11. HOW DOES IT WORKS ?
• First of all, a tungsten filament is heated, which is also called an electron gun.
• The heated tungsten filament or electron gun will start to release electron
beams.
• An electromagnetic coil and high voltage(up to several million volts) applied
to these electron beams to accelerate their speed (extremely high speeds ).

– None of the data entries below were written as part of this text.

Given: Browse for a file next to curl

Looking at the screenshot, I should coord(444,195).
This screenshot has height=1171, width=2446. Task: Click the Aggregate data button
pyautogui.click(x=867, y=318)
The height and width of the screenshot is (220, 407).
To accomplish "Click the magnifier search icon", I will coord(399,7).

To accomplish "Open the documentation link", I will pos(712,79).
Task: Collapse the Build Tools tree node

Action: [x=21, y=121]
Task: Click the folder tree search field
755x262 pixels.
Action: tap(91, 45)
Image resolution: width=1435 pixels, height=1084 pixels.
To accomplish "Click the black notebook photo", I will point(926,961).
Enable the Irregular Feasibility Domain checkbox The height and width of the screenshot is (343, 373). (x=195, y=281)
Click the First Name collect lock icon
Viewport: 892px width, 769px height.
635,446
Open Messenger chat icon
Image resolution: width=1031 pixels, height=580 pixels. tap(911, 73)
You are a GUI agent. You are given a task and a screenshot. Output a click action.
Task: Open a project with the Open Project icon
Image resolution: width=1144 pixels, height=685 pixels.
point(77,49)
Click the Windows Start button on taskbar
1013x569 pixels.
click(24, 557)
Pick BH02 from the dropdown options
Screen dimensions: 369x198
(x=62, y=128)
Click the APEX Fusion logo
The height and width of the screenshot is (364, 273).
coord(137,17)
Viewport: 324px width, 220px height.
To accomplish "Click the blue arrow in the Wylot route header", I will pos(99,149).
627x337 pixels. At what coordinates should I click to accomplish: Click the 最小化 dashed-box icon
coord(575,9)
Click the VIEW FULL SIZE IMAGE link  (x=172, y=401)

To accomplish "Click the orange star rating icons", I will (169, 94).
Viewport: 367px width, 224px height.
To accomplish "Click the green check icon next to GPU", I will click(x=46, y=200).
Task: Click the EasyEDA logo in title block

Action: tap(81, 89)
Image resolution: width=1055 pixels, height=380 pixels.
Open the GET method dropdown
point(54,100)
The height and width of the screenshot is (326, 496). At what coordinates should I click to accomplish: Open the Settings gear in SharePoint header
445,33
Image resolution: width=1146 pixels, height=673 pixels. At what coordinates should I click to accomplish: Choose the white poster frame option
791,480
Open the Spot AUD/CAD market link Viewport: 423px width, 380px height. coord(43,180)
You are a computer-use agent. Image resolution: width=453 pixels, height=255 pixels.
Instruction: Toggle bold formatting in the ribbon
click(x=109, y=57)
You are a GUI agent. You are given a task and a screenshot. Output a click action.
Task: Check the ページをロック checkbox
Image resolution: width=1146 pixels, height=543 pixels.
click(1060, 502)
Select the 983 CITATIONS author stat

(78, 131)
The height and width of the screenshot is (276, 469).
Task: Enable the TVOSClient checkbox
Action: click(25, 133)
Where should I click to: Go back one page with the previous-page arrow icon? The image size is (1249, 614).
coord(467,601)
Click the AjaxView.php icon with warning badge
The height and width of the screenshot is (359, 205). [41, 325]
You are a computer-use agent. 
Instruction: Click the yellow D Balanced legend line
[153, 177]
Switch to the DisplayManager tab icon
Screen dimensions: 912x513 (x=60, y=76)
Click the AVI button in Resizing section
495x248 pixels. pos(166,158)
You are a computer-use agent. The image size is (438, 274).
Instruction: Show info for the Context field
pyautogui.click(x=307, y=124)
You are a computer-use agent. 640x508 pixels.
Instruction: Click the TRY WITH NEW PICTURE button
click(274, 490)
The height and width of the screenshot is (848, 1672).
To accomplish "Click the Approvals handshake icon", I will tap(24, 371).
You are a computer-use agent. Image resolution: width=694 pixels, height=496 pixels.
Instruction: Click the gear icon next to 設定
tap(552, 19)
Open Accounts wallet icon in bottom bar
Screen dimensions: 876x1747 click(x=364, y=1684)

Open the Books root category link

• A condenser lens with a high aperture eliminates all the high angle electrons
and focused all the electron beams into a thin, small beam.
• The high-speed electron beams are now transmitted through the specimen.
• The transmitted electron beams are focused into an image with the help of an
objective lens.
• The vaccine chamber of TEM prevents the collide of electrons with the gas
atoms.
• The electron beams are projected on to a phosphorescent screen, which
creates an image of the specimen, also called a micrograph.
• All the images are captured by a charge-coupled device (CCD) camera, which
is located underneath the screen.

12. • APPLICATIONS –
• TEM is also used in production and the manufacturing of
computers and silicon chips.
• To distinguish between animal and plant cells.
• It is also used in nanotechnology for studying nanoparticles.
• It can be used to identify and detect fractures.